US Stamps

U.S. Barns set prepared for Jan. 24 postcard rate increase

Dec 28, 2020, 9 AM

By Michael Baadke

A 1¢ increase in the postage rate for mailing postcards within the United States has brought about a new set of Barns stamps to be issued in a coil of 100 and a pane of 20.

The new nondenominated (36¢) stamps consist of four different designs, resulting in eight new stamps (four in each format).

The stamps will be issued Jan. 24. The Sunday issue date is also when the new rate goes into effect.

The designated city of issue is Barnesville, Ga. U.S. Postal Service officials have not announced plans for a first-day ceremony.

Each stamp in the new set specifically depicts a barn in one of the four seasons. Designed by Ashley Walton, the stamps feature original digital artwork by Kim Johnson. USPS art director Greg Breeding oversaw the project.

According to the Postal Service, the designs show “a round barn surrounded by the hazy light and warm colors of fall; a gambrel-roofed barn in summer; a forebay barn in an early spring countryside; and a Western barn on a winter’s night.”

Each stamp in the new set also includes the word POSTCARD lettered along the bottom of the illustration, and USA printed in a vertical stack at an upper corner.

The designs celebrate the beauty and history of American barns, according to the USPS.

While the round barn in the Postal Service’s description is self-evident, the other barn types might be unfamiliar to some.

A gambrel-roofed barn has a traditional shape with two slopes on each side of the roof. One function of the design is that it increases storage space in upper levels of the barn.

The stamp showing the multiblade wind pump at left depicts the gambrel-roofed barn.

The structure of a forebay barn includes a projection over the foundation (which is often set into a bank), to hold grain and hay, for example. The forebay barn is shown on the stamp with a bold white cloud behind it.

The moonlit stamp scene in the snow shows a Western barn with a sloping extended roofline.

Barns are a familiar sight throughout rural America, providing storage for livestock and feed, farm vehicles and other agricultural implements.

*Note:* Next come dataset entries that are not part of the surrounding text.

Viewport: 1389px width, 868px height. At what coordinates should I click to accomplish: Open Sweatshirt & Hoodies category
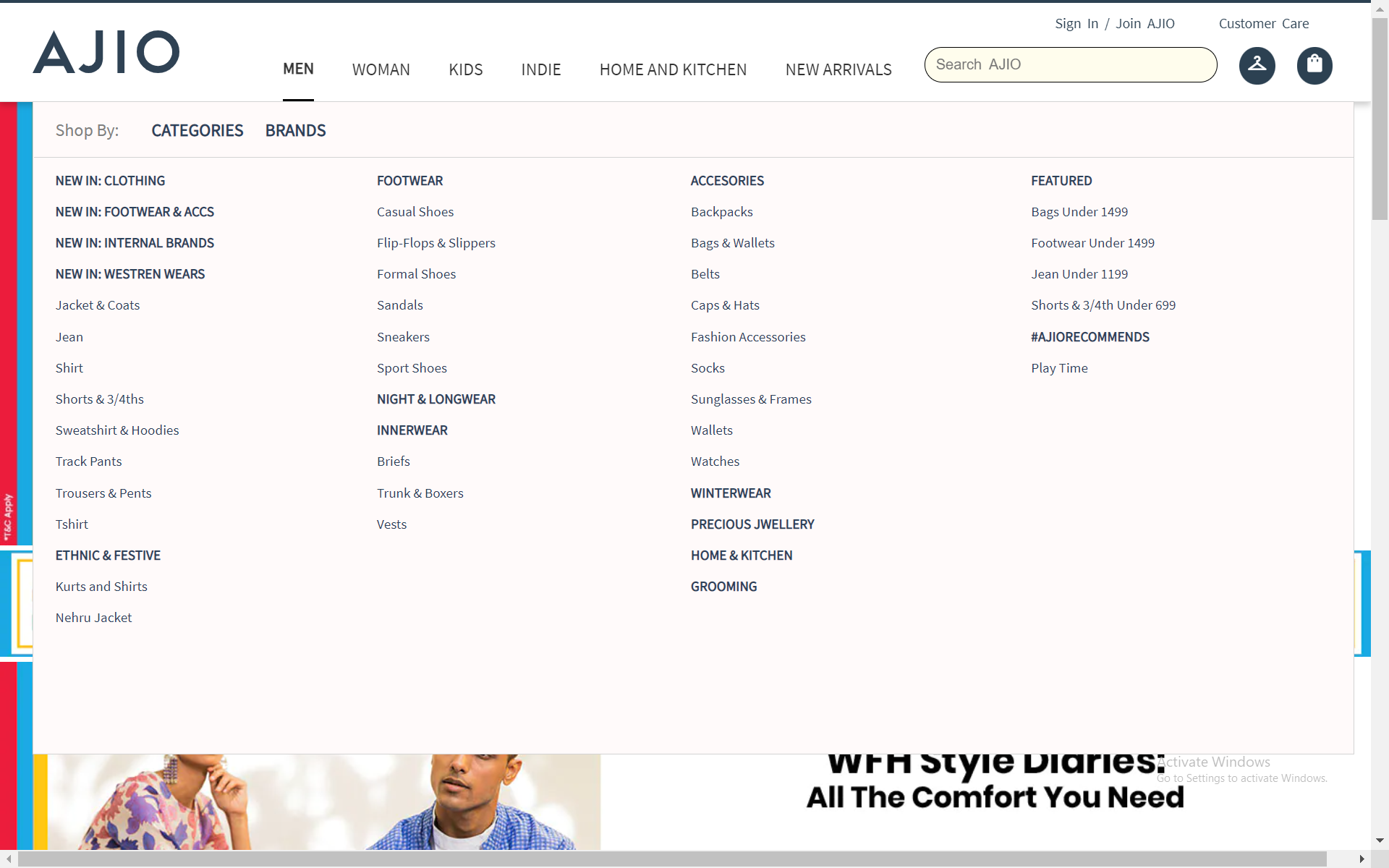tap(117, 430)
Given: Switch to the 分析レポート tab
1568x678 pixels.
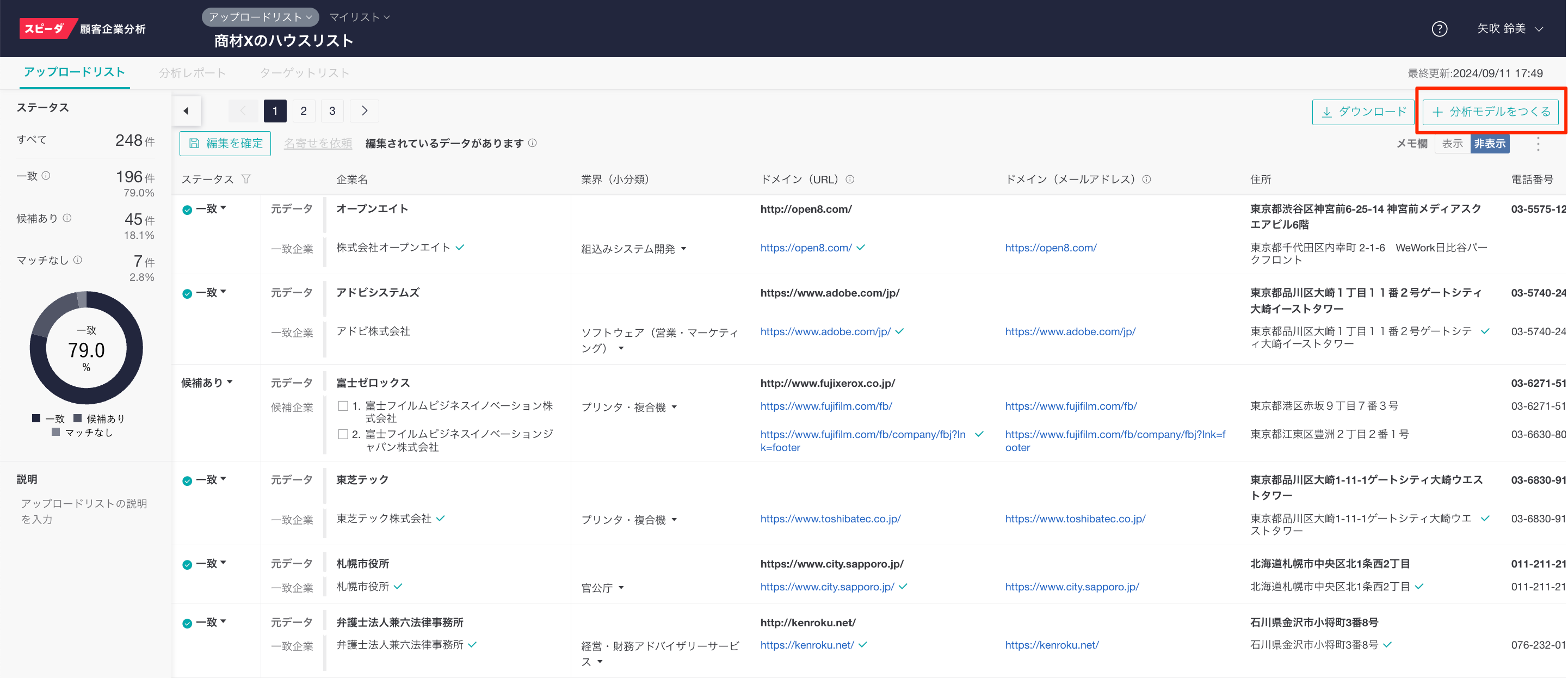Looking at the screenshot, I should point(193,73).
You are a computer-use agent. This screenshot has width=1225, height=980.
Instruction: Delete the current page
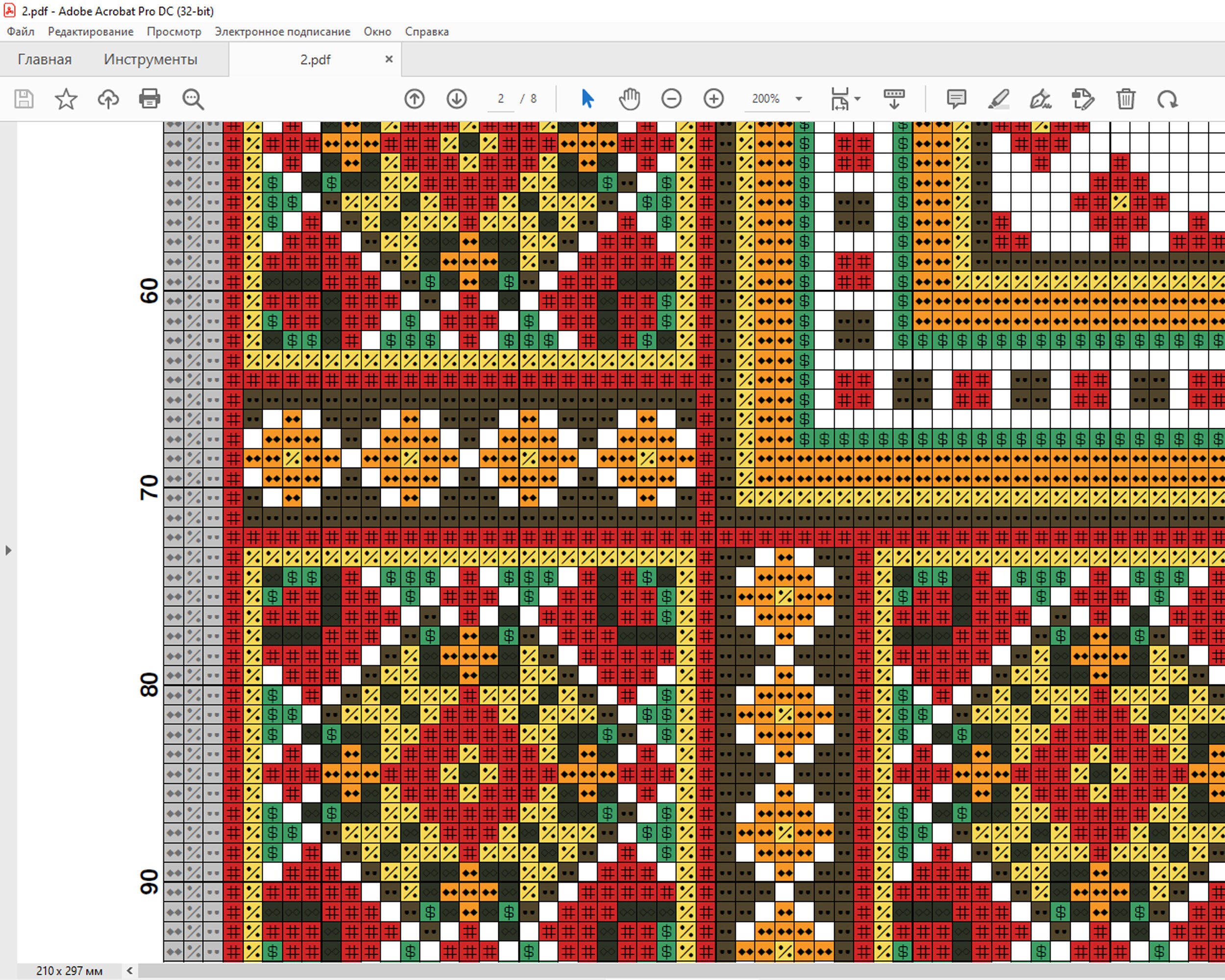coord(1125,99)
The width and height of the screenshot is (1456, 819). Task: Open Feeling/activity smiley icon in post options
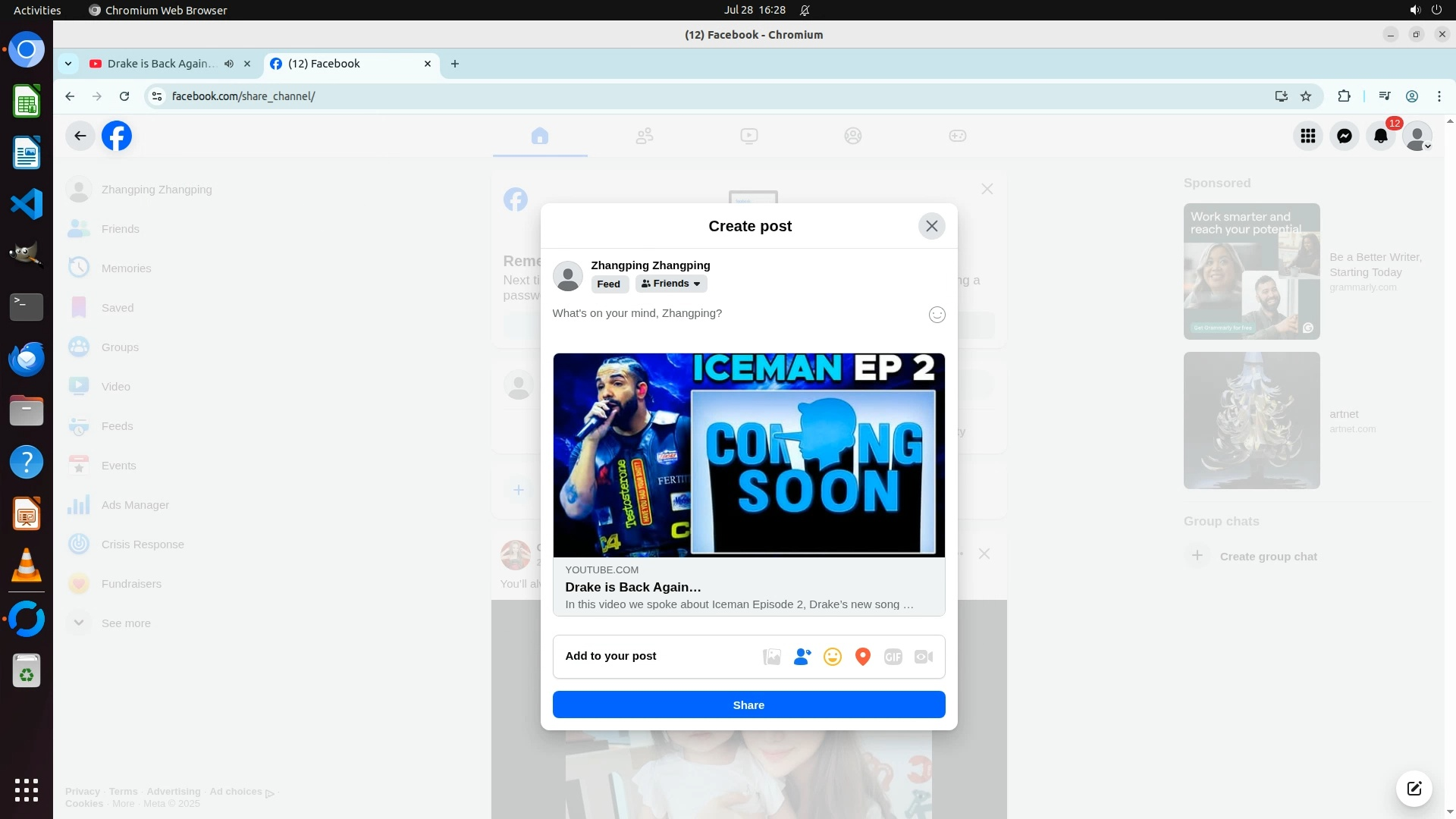click(832, 657)
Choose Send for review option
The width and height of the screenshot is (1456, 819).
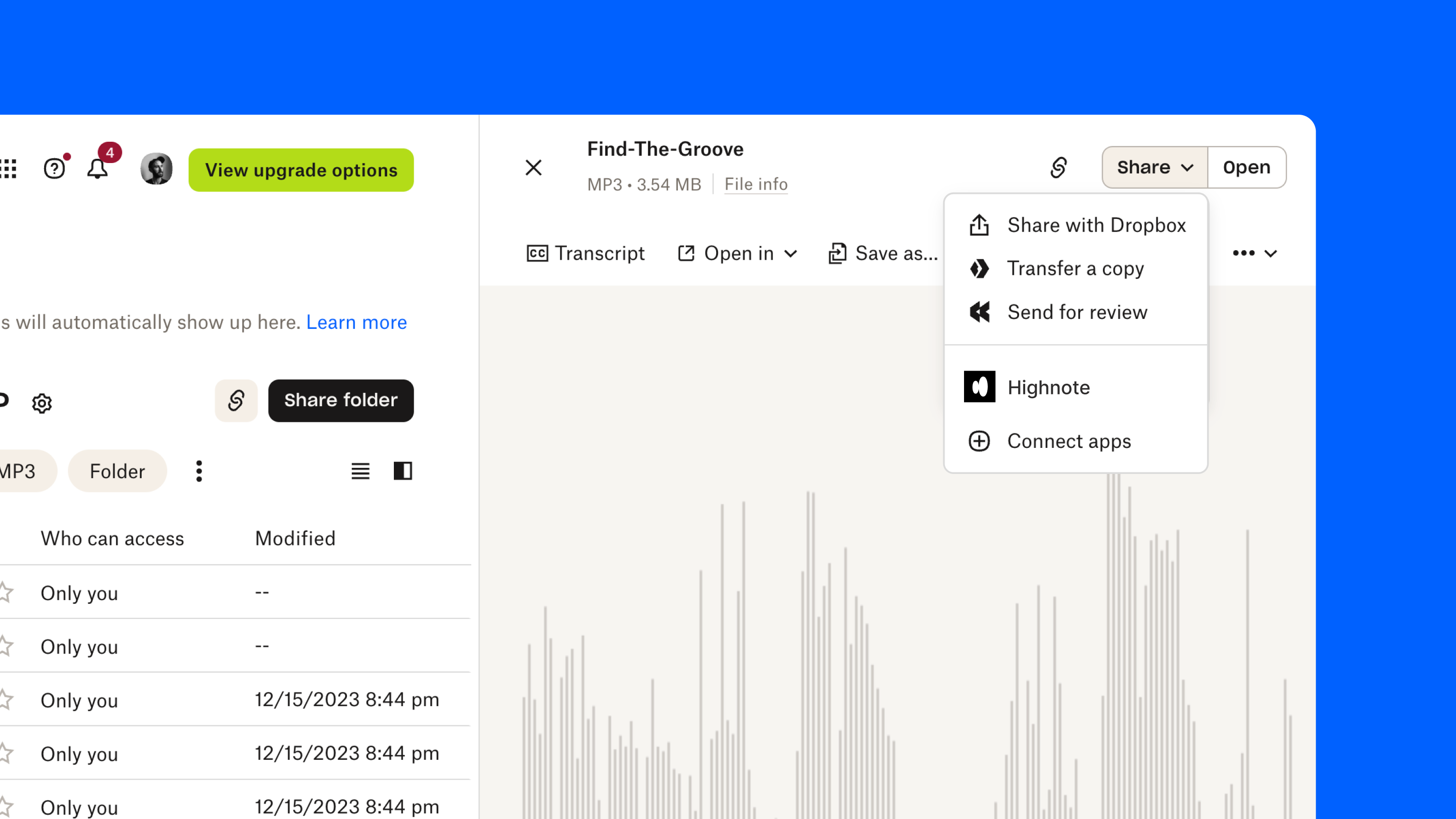tap(1077, 312)
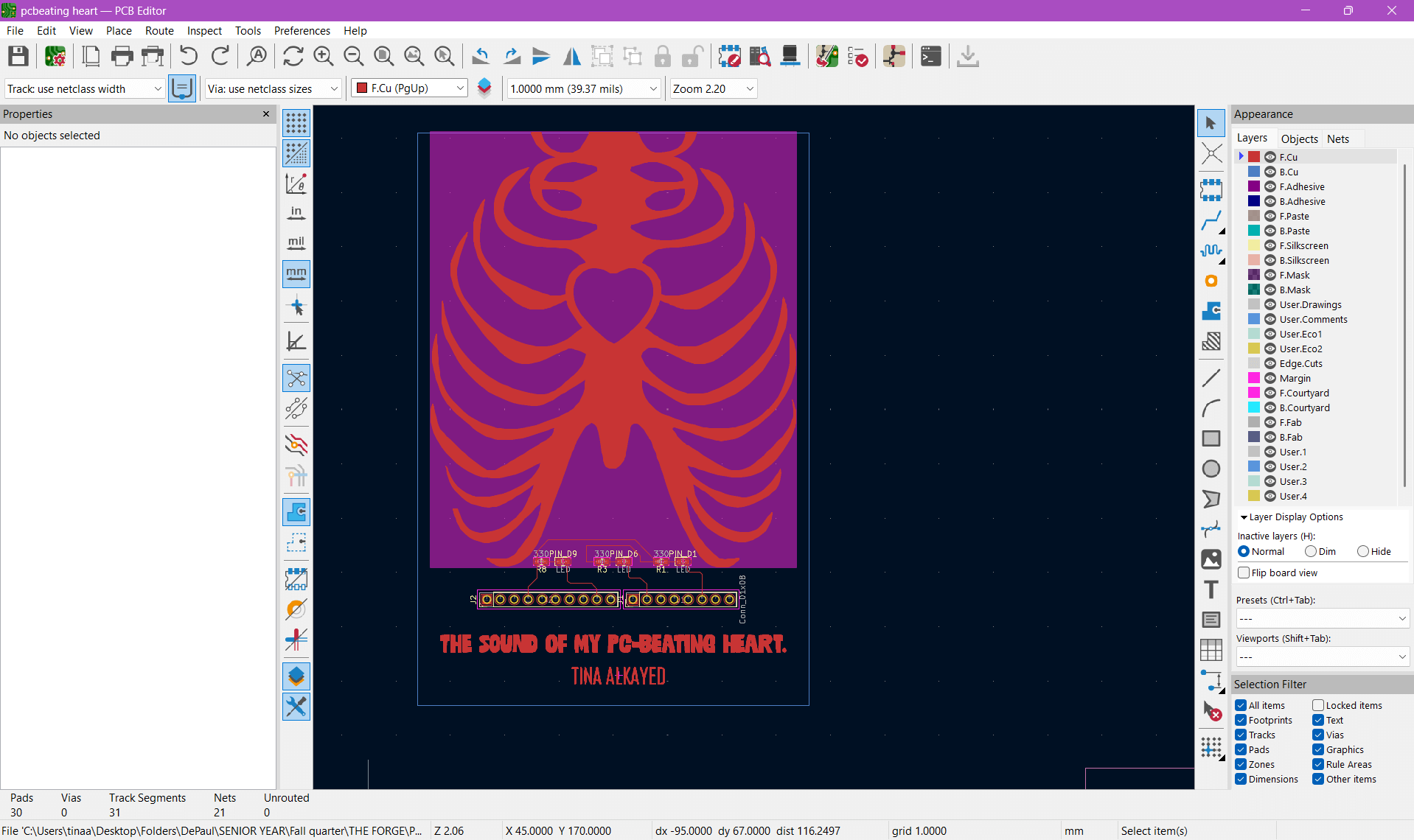
Task: Switch to the Nets tab
Action: (1338, 139)
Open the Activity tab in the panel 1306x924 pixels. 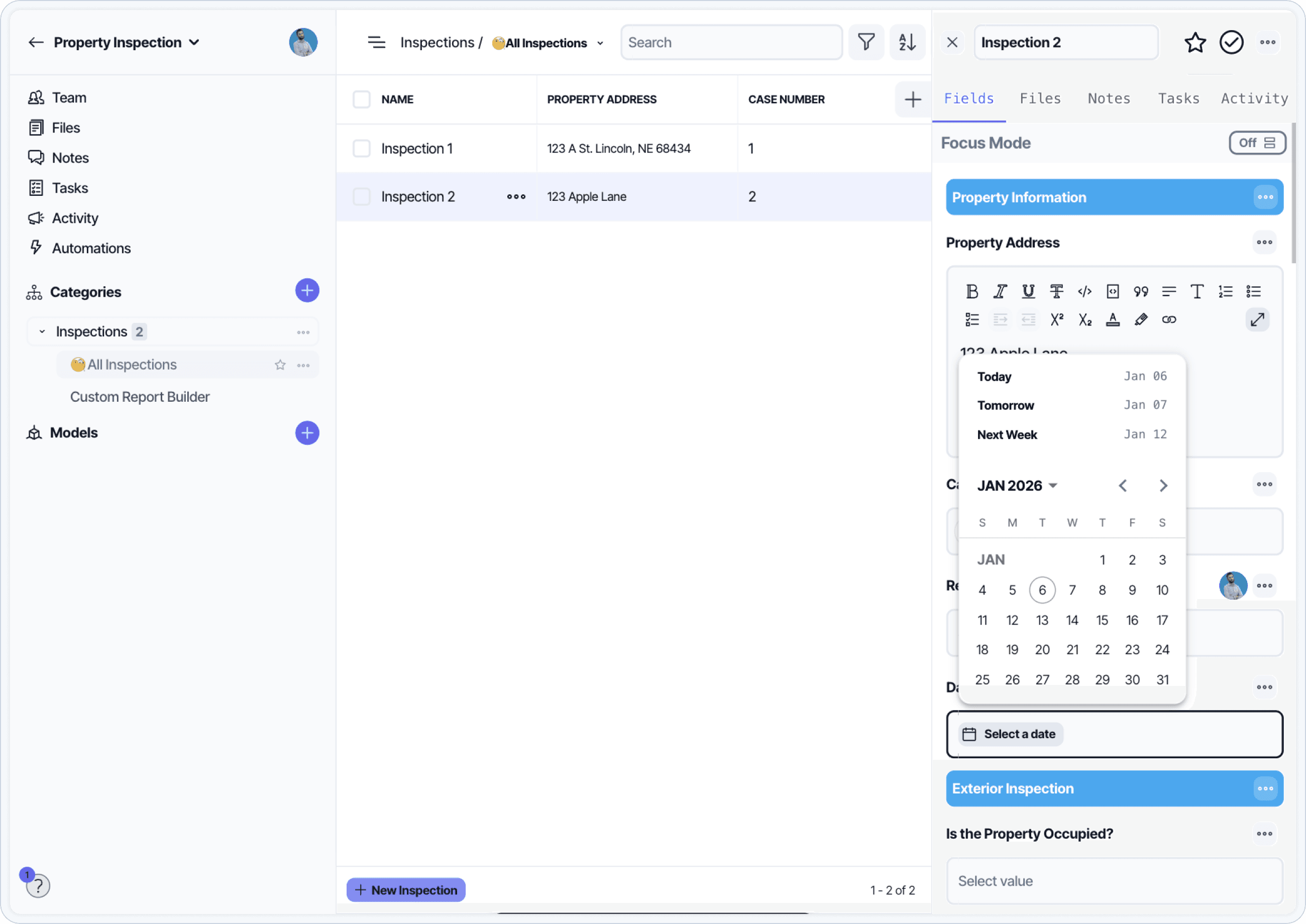(x=1254, y=98)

The new stamps will remain valid for the prevailing domestic postcard rate regardless of future rate changes.

An early U.S. stamp showing a barn was issued more than 70 years ago, but the subject was the American Bankers Association. The barn on the 1950 3¢ stamp (Scott 987) appears as a small part of the stamp’s larger vignette.

More recently, barns were featured on two forever stamps in the set of 10 Winter Scenes stamps issued Oct. 16, 2020 (Scott 5535 and 5538).

The imprinted stamp on a 1995 20¢ postal card pictures a red barn in a peaceful sunlit scene (Scott UX198).